Abstracts – JRAHS Volume 101 Part 2 December 2015

Australian women and the Armenian relief movement

Vicken Babkenian

While the Anzacs were landing at Gallipoli in April 1915, another event of historical importance was taking place in the same geographic setting. The Ottoman Empire’s indigenous Christian Armenian population was suffering widespread persecution. Australia, along with many other nations, participated in the international humanitarian relief movement to provide aid to the survivors. Australian women were at the forefront of this movement but their stories remain largely excluded from Australia’s World War I historiography. This article reveals their voices and provides a fresh perspective on Australia’s wider role during the war and its aftermath.


‘The Thiefdom’: Bushrangers, supporters and social banditry in 1860s New South Wales

Susan West

The NSW goldrushes of 1860s provided impetus for bushranging crime, but the nature, and extent, of the outbreak makes it likely that other important forces were at work. Rural discontent is the foremost of these. Attitudes to the rural working class continued to echo those of the convict era. A small group of élite bushrangers inspired others to take to the roads, and attracted supporters in relatively large numbers, while the nature of the new police force represented an irresistible challenge to elements of the rural working class.


Crooks in khaki: German New Guinea 1914-1915 – a case study

Michael Tyquin

Like any other military force, the history of the Australian military has its less meritorious moments — the Anzac myth notwithstanding.
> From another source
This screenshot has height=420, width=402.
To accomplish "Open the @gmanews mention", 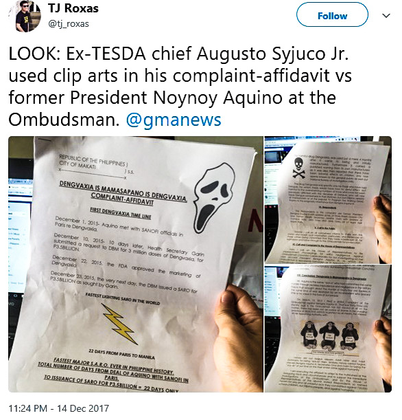I will pyautogui.click(x=174, y=120).
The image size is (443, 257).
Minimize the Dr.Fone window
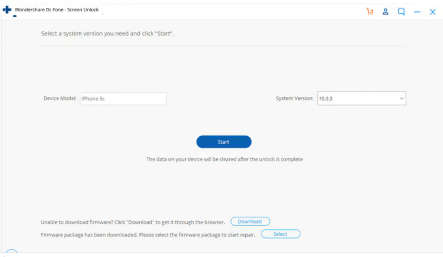[417, 12]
This should surprise no-one as the Army and Navy reflected the society from which its members were drawn. This article looks briefly at theft and fraud in the military during World War I, describing several of the more prominent crimes that shook the establishment and fascinated the public during the period of the war. The article also examines the damaging effects of ill-informed gossip, which threatened the reputation of the Defence Department and was willingly disseminated by a public hungry for salacious titbits.


Perpetual Motion? – Mobility in a frontier railway town: Nyngan, 1881-1891

Terry Kass

Little research appears to have been undertaken on social mobility on the ‘frontier’ in Australia. The first decade of the history of Nyngan created on the railway line from Dubbo to Bourke provides a rare opportunity to chart social mobility measured through the acquisition of town property as a new town evolved from a railway construction camp. Many railway construction workers settled temporarily in Nyngan along with petty traders but not all used the opportunity to acquire freehold land.
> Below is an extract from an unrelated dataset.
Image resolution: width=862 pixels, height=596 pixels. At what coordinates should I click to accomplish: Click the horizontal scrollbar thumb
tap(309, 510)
Surgeons’ Journals: An underused source for Australian convict history, 1817-1843

Kathrine M Reynolds [RAHS Treasurer]

The ships’ surgeons were obliged to keep detailed reports about the convicts’ voyages to Australia. Information about the conditions convicts experienced prior to embarkation and their medical condition, as well as the rigors of the long voyage and the weather encountered, are often listed. Life on board such as diet, illnesses, prayers, ship’s crew, reading and writing, births and deaths are some of the many areas covered. Many journals are available through Ancestry as UK Royal Navy Medical Journal, 1817-1857, and are listed by name of ship. Many convicts are listed by name, especially as they became ill.